Cannabis businesses have to become more mature

How does one begin to figure out what they don’t know? Every cannabis business has to evaluate this for themselves and determine their own best path to success, but there is some good news: There are robust and established methods for doing this in business that we can leverage from other industries.

An excellent example of this is the use of maturity models – a standard tool used in technology. One of the most commonly used maturity models is the Capability Maturity Model Integration (CMMI). Although developed for the tech industry, it was designed to develop behaviors that decrease service, product, and development risks. It describes the current state of your business with the goal of all businesses reaching the highest level. The first step is determining where your business currently stands.

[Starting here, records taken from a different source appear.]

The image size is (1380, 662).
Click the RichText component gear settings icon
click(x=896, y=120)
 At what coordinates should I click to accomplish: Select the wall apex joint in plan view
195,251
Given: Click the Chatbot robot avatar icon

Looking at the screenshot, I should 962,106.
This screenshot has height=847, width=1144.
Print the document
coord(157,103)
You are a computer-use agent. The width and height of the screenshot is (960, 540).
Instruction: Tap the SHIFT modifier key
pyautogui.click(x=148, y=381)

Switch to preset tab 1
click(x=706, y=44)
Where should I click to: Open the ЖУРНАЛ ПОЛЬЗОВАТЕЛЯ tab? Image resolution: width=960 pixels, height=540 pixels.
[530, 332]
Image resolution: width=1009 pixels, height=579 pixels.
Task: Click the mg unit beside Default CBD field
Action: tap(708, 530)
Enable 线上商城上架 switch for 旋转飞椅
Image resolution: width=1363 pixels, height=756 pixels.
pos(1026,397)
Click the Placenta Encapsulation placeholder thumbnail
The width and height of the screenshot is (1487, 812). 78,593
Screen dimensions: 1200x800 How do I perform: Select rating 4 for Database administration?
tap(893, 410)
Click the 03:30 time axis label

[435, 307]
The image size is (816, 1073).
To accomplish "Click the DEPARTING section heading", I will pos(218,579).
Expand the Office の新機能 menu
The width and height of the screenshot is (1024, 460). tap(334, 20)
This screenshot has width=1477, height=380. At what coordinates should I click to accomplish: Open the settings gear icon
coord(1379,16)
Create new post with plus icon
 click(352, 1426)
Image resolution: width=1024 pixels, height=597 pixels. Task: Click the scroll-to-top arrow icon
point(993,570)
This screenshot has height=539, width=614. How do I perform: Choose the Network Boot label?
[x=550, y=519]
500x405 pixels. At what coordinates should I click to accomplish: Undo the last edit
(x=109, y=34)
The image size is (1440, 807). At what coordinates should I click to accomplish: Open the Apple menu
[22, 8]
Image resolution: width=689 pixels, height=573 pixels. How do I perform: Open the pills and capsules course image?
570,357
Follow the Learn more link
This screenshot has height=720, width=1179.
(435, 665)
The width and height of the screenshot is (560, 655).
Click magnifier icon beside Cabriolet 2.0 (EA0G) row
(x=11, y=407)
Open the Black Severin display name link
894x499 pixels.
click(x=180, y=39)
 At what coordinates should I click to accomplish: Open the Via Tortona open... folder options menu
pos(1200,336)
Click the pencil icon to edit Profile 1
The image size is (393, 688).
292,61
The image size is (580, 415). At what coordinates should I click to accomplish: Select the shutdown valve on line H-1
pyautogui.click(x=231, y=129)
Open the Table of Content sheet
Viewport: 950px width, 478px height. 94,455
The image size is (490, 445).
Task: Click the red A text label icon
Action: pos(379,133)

The five CMMI maturity levels are (with my added technology comments to help you determine where you fit):

  1. Initial. Processes are seen as unpredictable, poorly controlled, and reactive. Businesses in this stage have an unpredictable environment that leads to increased risks and inefficiency. Paper data collection or Google Sheets/Microsoft Excel. As soon as data is entered into a sheet, it is most likely wrong. Manual input and human error make even cell formula results incorrect. No consolidated reporting or no reporting at all except looking at the data currently in the sheets. Decisions are educated guesses based on what is visible.
  2. Managed. Processes are characterized by projects and are frequently reactive. There are projects to implement technology and applications for Finance, Manufacturing, Inventory, yet they are not complete or integrated. Sheets are now in Excel or Google Sheets with maybe some formulas and macros that provide the roll-up of numbers. Some basic reporting, most from individual applications, and only focused on that particular function. Answers to ‘what’ but not ‘why.’ Decisions are beginning to be based on data, but the business struggles to get it all into one place (or in a dashboard).
  3. Defined. Processes are well-characterized and well-understood. The organization is more proactive than reactive, and there are organization-wide standards that provide guidance. Technology has been implemented for all functions of the business. Each facet of the business is running in a dedicated application designed for that specific purpose. Sheets have been converted to databases. Reporting is available and customizable but not correlated by Business Intelligence (BI). There is a firm understanding of ‘what’ and some ‘why’ based on the combination and exchange of data between applications. An Executive Dashboard exists and is being updated regularly.
  4. Quantitatively Managed. Processes are measured and controlled. The organization is using quantitative data to implement predictable processes that meet organizational goals. Data from technology has been correlated and is being used in all decisions. Business Intelligence (BI) is in place and being utilized to make fact-based and data-driven decisions. The Executive Dashboard includes predictions based on Business Intelligence.
  5. Optimizing. Processes are stable and flexible. The organizational focus is on continued improvement and responding to changes. The business is utilizing its technology and data as a differentiator and a component of its operational success. Technology utilized is unique and being pioneered to exceeding goals continuously. Dashboards have been combined with external data and are being leveraged to actively grow market share.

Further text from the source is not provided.